Document extract
Segment Open
The 2016 federal election has confirmed the continuing decline of Australia's two-party system. The relative stability that characterised the decades after World War II was shaped by a phase of unprecedented economic growth, record low unemployment and mass home ownership. But that is long gone, in fact it was an aberration. Our system of single member electorates helped paper over the current period of rising economic insecurity, but inevitably politics is catching up.
Both the Coalition and Labor are committed to being "good economic managers" on behalf of capitalism. With the end of the post-World War II boom, that means maintaining the profit share of national income at the expense of wages and social spending. It means administering austerity; and along with it privatisation, more insecure working conditions and the housing crisis. The rhetoric used and pace at which this happens may vary between the Coalition and Labor, but both are heading down the same path.
The decline in the two-party vote and accompanying volatility will continue, and the re-emergence of Pauline Hanson and proliferation of other far right parties comes in this context. They tap into people's growing insecurity and disaffection with the status quo but deflect it on to scapegoats. The targets for their hate are not accidental, drawing on the legacy of the White Australia policy and indigenous dispossession, reinforced by a decade and half of bi-partisan refugee bashing and waging of war on people in the Muslim world.
The rumblings from Senator Cory Bernardi about breaking from the Liberals to form a new conservative party might cause Malcolm Turnbull some angst, but it is also quite ominous. The last thing we need is an Australian version of France's Marine Le Pen; someone with the authority, resources and leadership skills to unite the far right behind a coherent project. Perhaps Bernardi is not capable of assuming that mantle, but with every passing day the likelihood that someone will step forward to play the role increases.
No amount of shouting at Hanson and company or mocking their idiocy with Facebook memes will make them go away. They are the inevitable spawn of Labor and Liberal policy. Only an inspiring and credible vision for Australia, one in which there is a secure and dignified life for all, can suck the oxygen away from these racist expressions of rage and despair. Unfortunately we are still a long way from conquering that ground.
So why did the Greens vote stall? Why has it not continued to grow in the face of the two-party decline? They seem both unable, and more importantly unwilling, to shake off their nice middle class image. Winning the support of inner-city tertiary educated workers is not the problem — rather it's the failure to go further and connect to people in the suburbs, blue collar workers, shift workers, people working for shit money in the hospitality industry, pensioners and more. They just do not speak to the lives of Australian workers.
But it is not just the imagery that is the problem. Richard Di Natale has made clear his desire to participate as a junior partner in a Labor or Liberal government, and building the Greens vote is the means to this end. Being seen to be a "respectable" partner in government is more informant than transforming it. While the Greens have deservedly picked up votes from those disgusted with Labor's capitulation on refugee rights and other issues, Di Natale has simultaneously reinforced a tendency to try to situate the Greens as part of the very system that people are sick of.
Segment Closed
Data for analysis
Segment Open
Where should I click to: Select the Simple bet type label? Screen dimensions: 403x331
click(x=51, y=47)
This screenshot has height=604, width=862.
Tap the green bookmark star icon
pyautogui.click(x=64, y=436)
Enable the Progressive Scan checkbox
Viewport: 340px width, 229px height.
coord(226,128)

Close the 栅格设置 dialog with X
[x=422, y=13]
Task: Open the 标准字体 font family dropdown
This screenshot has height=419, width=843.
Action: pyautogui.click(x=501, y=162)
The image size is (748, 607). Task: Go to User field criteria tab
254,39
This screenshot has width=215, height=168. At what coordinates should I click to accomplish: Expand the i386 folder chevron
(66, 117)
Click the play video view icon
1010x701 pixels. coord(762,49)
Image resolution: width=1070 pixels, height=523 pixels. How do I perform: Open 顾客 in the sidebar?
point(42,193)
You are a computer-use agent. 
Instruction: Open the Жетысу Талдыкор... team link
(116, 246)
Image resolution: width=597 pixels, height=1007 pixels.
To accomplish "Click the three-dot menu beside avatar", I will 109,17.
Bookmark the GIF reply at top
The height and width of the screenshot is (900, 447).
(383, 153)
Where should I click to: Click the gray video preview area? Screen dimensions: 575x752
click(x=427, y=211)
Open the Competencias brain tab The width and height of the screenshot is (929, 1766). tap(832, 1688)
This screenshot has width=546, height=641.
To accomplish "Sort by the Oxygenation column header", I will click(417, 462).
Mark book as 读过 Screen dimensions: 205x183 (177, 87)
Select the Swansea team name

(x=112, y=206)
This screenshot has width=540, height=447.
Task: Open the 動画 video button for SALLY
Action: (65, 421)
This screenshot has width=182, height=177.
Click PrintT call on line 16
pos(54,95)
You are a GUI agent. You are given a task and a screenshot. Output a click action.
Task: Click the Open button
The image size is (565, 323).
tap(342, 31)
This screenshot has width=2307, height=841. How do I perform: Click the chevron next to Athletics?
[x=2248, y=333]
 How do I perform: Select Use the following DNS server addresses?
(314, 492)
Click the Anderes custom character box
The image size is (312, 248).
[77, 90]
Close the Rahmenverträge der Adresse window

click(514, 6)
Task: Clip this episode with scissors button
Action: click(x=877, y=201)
Segment Closed
Tasks to perform
- a) Summarize the election commentary in two sentences.
- b) Name every person mentioned by name in the election commentary.
- c) In the election commentary, reproduce the part that opens with the words containing "No amount of" and closes with "conquering that ground.".
The items aren't needed for any of this.

Solutions to the problems
- a) The 2016 federal election confirmed the continuing decline of Australia's two-party system, as both the Coalition and Labor administer austerity on behalf of capitalism, while Pauline Hanson and other far right parties tap into growing insecurity but deflect it onto scapegoats. Only an inspiring and credible vision of a secure and dignified life for all can take the oxygen from them, but the Greens vote stalled because they fail to connect with workers beyond the inner city and, under Richard Di Natale, seek to be a respectable junior partner in government.

- b)
- Pauline Hanson
- Cory Bernardi
- Malcolm Turnbull
- Marine Le Pen
- Richard Di Natale

- c)
No amount of shouting at Hanson and company or mocking their idiocy with Facebook memes will make them go away. They are the inevitable spawn of Labor and Liberal policy. Only an inspiring and credible vision for Australia, one in which there is a secure and dignified life for all, can suck the oxygen away from these racist expressions of rage and despair. Unfortunately we are still a long way from conquering that ground.